Tout un chacun sait, du moins se doute, qu’une armée de mercenaires cybercriminels hantent la toile. Il apparaît cependant que les dirigeants de PME prennent les choses à la légère. Bien sûr, des connaissances lacunaires en informatique, un manque de temps, l’allocation d’un budget dédié… sont autant de mauvaises raisons de se mettre la tête dans le sable. Il faut ici se faire peur, à bon escient : un vol de données, un blocage d’accès, une usurpation de codes, de mots de passe, d’identité, un piégeage de logiciels… peuvent coûter cher, voire très cher si d’aventure l’entreprise attaquée sert aussi de relais vers une autre cible, parmi ses clients ou fournisseurs par exemple : dédommagements à des tiers, frais d’enquête, manque à gagner par vols de savoir-faire, voire faillite…
De bonne foi, certains dirigeants estiment-ils peut-être qu’ils n’ont rien qui puisse intéresser les pirates, et donc rien de « menaçable ». Outre qu’ils négligent le fait qu’ils peuvent subir les conséquences d’une attaque qui ne les visait pas directement – à l’instar de l’invasion du ver Blaster – ils s’exposent à des pertes de données, à leur indisponibilité temporaire ou définitive ou encore à la corruption d’intégrité de leurs fichiers.

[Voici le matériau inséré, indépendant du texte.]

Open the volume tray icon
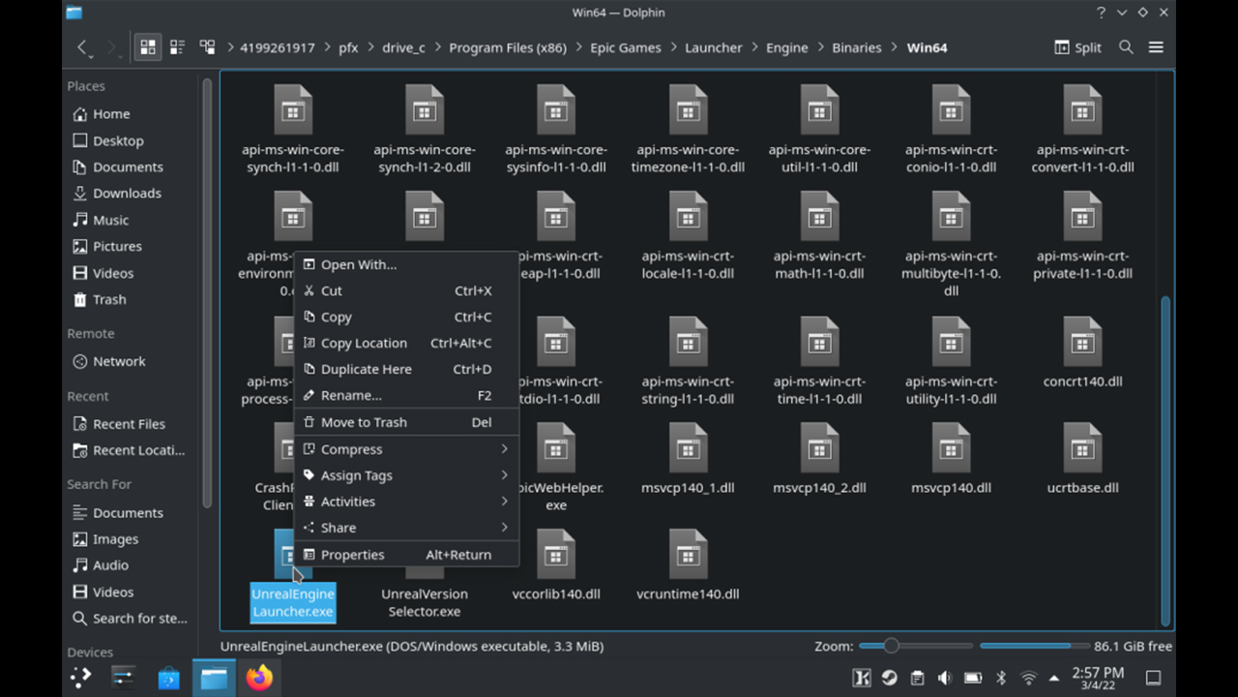The width and height of the screenshot is (1238, 697). pos(945,678)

Le web, Far-West sans sheriff
La question n’est pas de savoir si vous serez attaqué mais quand (peut-être même l’avez-vous déjà été, sans le savoir et sans même gonfler les statistiques qui comptabilisent déjà 53 % de PME victimes d’attaques, car un vol d’informations est très aisé à dissimuler). L’espionnage industriel ou de services lui-même n’est pas réservé aux grands groupes. Dès qu’il y a concurrence, l’espionnage est une potentialité, favorisée du fait des connexions grandissantes entre sphère professionnelle et privée, par le recours à de la sous-traitance non liée par clause de confidentialité, par le turn-over des cadres et travailleurs… Un stagiaire qui travaille sur un projet-client, un cadre qui fait son back-up sur un disque externe, un travailleur qui installe sur son PC un dossier cloud qui pousse à la mise en ligne… sont autant de portes d’entrée et de sortie de vos données, et d’indices quant à leur sécurisation.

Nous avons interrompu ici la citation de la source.